Tasks:
[A] Using the page on parallelizing Deephaven queries, answer these questions:
(i) What two phases does it name for query performance?
(ii) For a 100,000-row table, how many times does `myTable.update("X = random()")` run the `random()` method?
(iii) If 25,000 rows are added to `myTable`, how many more times does the Periodic Update Graph run `random()`?
[B] From the page on parallelizing Deephaven queries, write out the passage that begins at the words "### Query initialization" and stops after the words "(once per row).".
[C] Extend the page on parallelizing Deephaven queries, picking up after its last sentence.

Text provided:
* * * * *

---
title: Parallelizing queries
sidebar_label: Parallelization
---

Deephaven supports using multiple processors to speed up query evaluation. The extent to which Deephaven employs
multiple processors depends on both the phase of operation and the query itself.

## Query initialization and updates

When considering Deephaven query performance, there are two distinct phases to consider: initialization and updates.

### Query initialization

Every table operation method — [`.where`](../../reference/table-operations/filter/where.md),
[`.update`](../../reference/table-operations/select/update.md),
[`.naturalJoin`](../../reference/table-operations/join/natural-join.md), etc. — undergoes an _initialization_ phase
when the method is called. Initialization produces a result table based on the data in the source table. For example,
with a 100,000-row table called `myTable`, running `myTable.update("X = random()")` will run the `random()` method
100,000 times (once per row).

If an operation's source table is
[refreshing](https://deephaven.io/core/javadoc/io/deephaven/engine/table/impl/BaseTable.html#isRefreshing()),
then initialization will create a new node in the [update graph](../dag.md) as well.

### Query updates

After initialization, the Periodic Update Graph (UG) monitors source tables for changes and process _updates_ to any
table. For example, if 25,000 rows are added to `myTable`, the UG will run the `random()` method 25,000
more times, calculating the value of column `X` for each of the new rows.

* * * * *

Stored data:
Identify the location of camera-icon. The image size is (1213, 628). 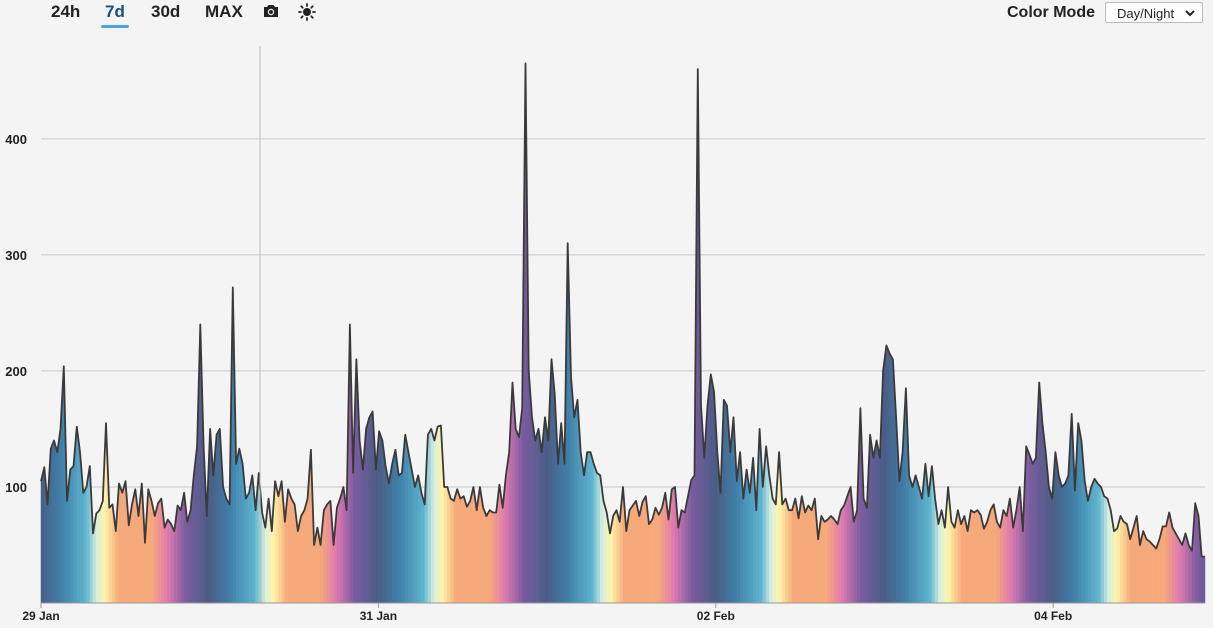
(272, 12).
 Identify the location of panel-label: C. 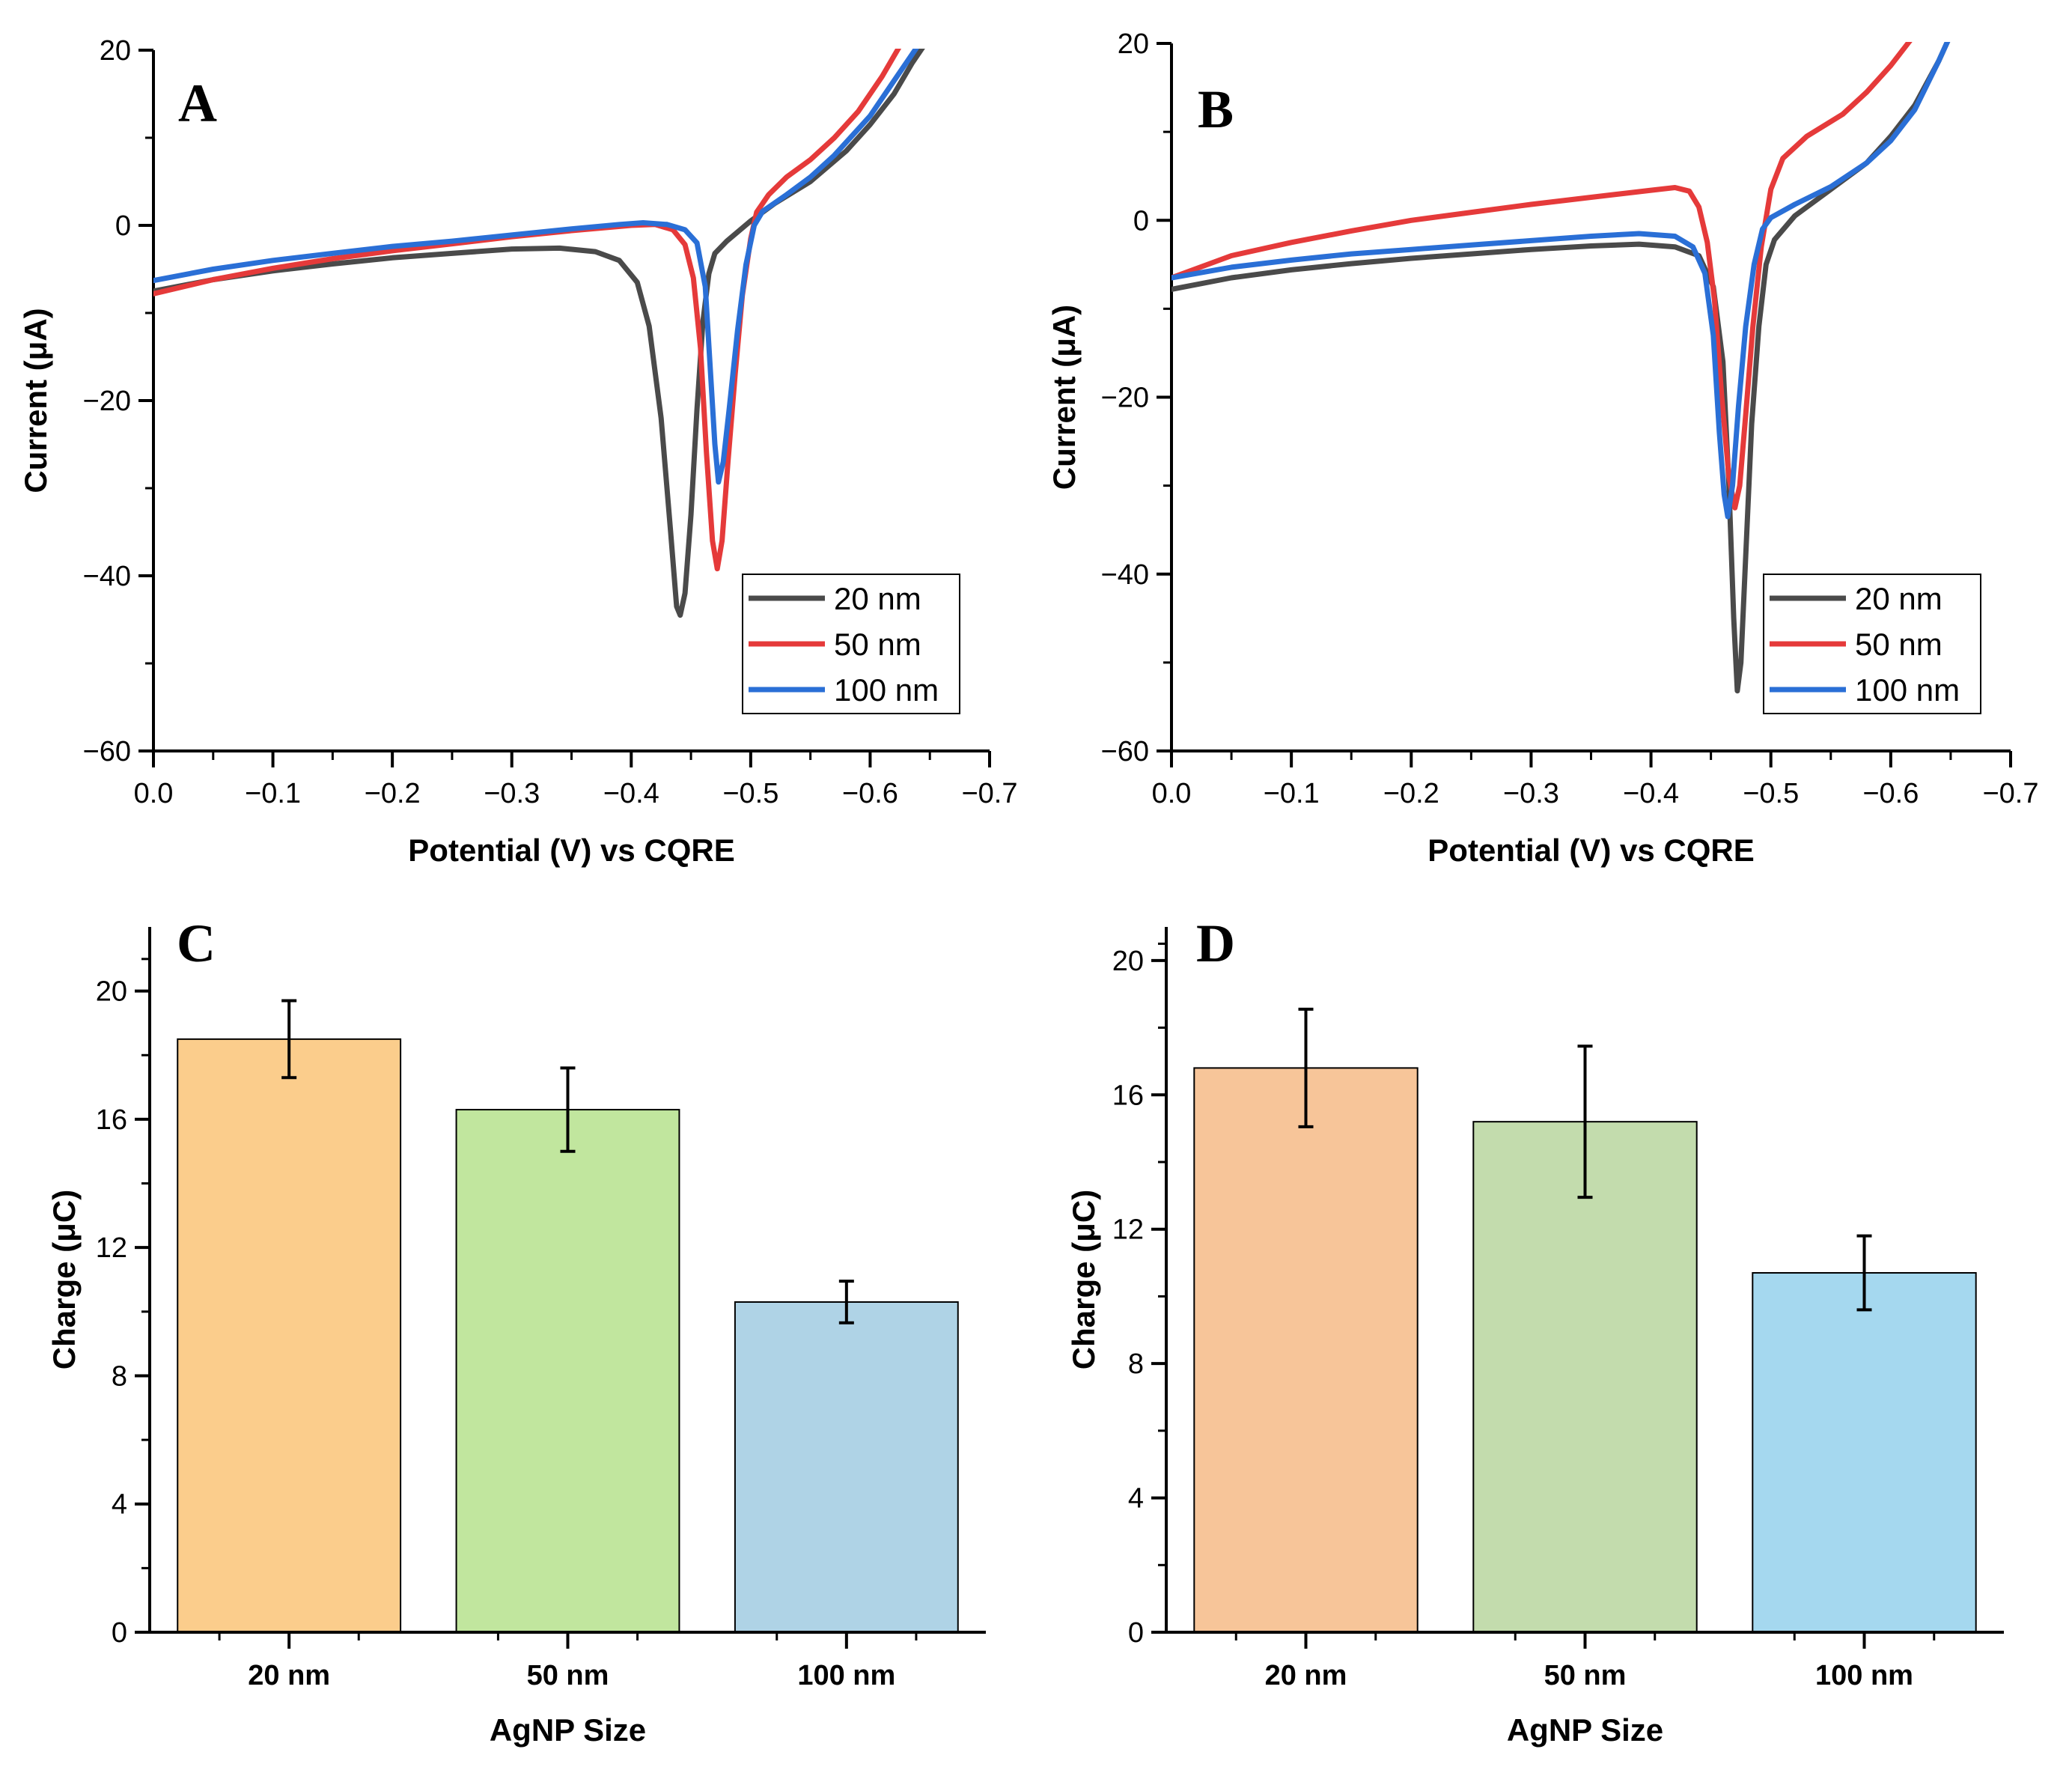
(196, 943).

* * * * *

Solved problems:
[A]
(i) Initialization and updates.
(ii) 100,000 times, once per row.
(iii) 25,000 more times.

[B]
### Query initialization

Every table operation method — [`.where`](../../reference/table-operations/filter/where.md),
[`.update`](../../reference/table-operations/select/update.md),
[`.naturalJoin`](../../reference/table-operations/join/natural-join.md), etc. — undergoes an _initialization_ phase
when the method is called. Initialization produces a result table based on the data in the source table. For example,
with a 100,000-row table called `myTable`, running `myTable.update("X = random()")` will run the `random()` method
100,000 times (once per row).

[C]
## Parallelizing queries

### Parallelizing query initialization

Deephaven is a column-oriented query engine — it focuses on handling data one column at a time, instead of one row at
a time like many traditional databases. Since
Deephaven [column sources](/core/javadoc/io/deephaven/engine/table/ColumnSource.html) support random
access to data, different segments of a column can be processed in parallel. When possible, the Deephaven
engine will do this automatically, based on the number of threads in the Operation Initialization Thread Pool.

### Parallelizing query updates

As with query initialization, some operations can process different sections of a column in parallel. However, update
processing can also be parallelized across independent nodes of the [DAG](../dag.md). Parallel processing
of updates depends on the size of the Periodic Update Graph Thread Pool.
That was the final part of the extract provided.